Understanding this, we can see that the progression of Sutra to gross generation stage, to the body mandala, to the completion stage meditations, to the meditation on the clear light are actually all different self-generation meditations with increasingly subtle levels of our mind that function to transform our five contaminated aggregates into the five omniscient wisdoms of a Buddha through the same spiritual technology of changing the basis of imputation of our I to something increasingly subtle and increasingly pure – in other words, through self-generation meditations.

What appears changes at each level. In Sutra, what appears is our samsaric self, in my case Kadampa Ryan. In gross generation stage, what appears is ourself as the gross deity body. In body mandala meditations, what appears is ourself as the deities of the body mandala. In the early completion stage meditations, what appears is ourself as the seed letter, such as the HUM. In the completion stage meditations on the clear light, what appears is ourself as the clear light Dharmakaya.

The next three core elements or parts are the same at each level.
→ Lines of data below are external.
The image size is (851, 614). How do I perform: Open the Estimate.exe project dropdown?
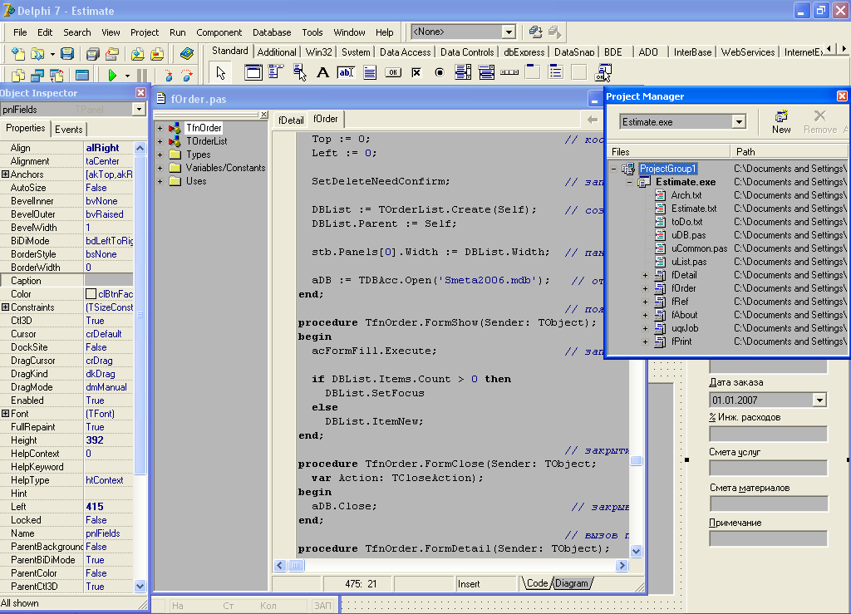pos(738,122)
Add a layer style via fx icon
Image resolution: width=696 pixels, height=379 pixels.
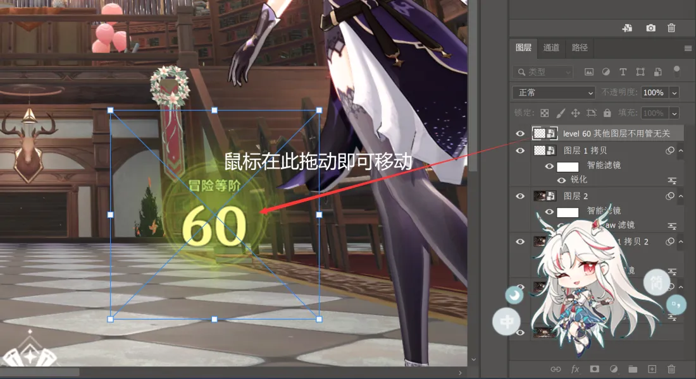575,369
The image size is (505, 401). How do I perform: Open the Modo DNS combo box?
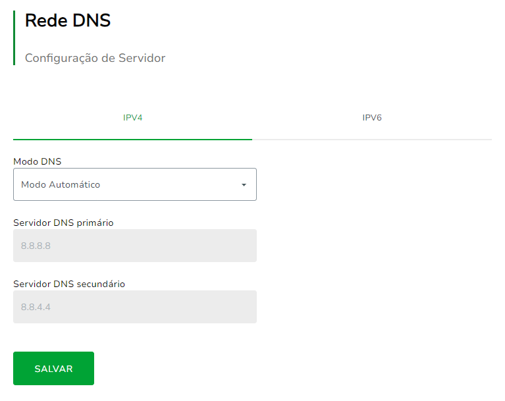click(134, 184)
What is felt is great bliss, which is the nature of the mind of love. What is understood is not ourself or ourself or the deity we normally see (at each level of mind), but the emptiness of ourself or the deity we normally see. Our self and the deity we normally see do not exist and are mistaken appearances, but the emptiness of ourself or the deity we normally see do exist as manifestations of emptiness appearing in the aspect of whichever level of self-generation we are doing. The mind that holds all this is the perfection of concentration – a perfectly concentrated mind motivated by conventional bodhichitta. The neutral mental factors come together as pure concentration and the virtuous mental factors come together as bodhichitta, the quintessential butter that comes from churning the milk of Dharma.

The specific divine prides we generate vary at each level – I am a Kadampa at the Sutra level, I am Heruka at the gross level, I am the body mandala at the subtle level, I am the completely purified indestructible wind and mind at the very subtle level, I am definitive Heruka at the level of the clear light. But they are all the nature of guru yoga. We don’t just see ourselves as the deity, but as the guru-deity. Here we bring in all of our faith in our guru, not only in the sense of being in his living presence, but of actually being him – the duality between ourself and him dissolves away completely. Our whole mind transforms into the feeling that we are now the guru deity.

In this way, we can easily see how the Lamrim of Sutra and the Lamrim of Tantra are all equally the Lamrim, just practiced at different levels of mind via a self-generation meditation. At the grossest level, we train in Lamrim in the form of the 15 or 21 Lamrim meditations from Mirror of Dharma or the New Meditation Handbook. In Tantra, at the gross self-generation, the body mandala, the completion stage, and the clear light meditations we likewise have the entire Lamrim contained within these five core parts of each self-generation meditation (what is seen, what is felt, what is understood, the mind that holds it, and the divine pride of being the guru deity). Same Lamrim, just at increasingly subtle levels of mind all brought together into a self-generation meditation.

The Dharma we have been given is indescribably profound and elegant. We are beyond fortunate to have found such a path. May I dedicate my life to realizing the Kadam Lamrim at these increasingly subtle levels of mind.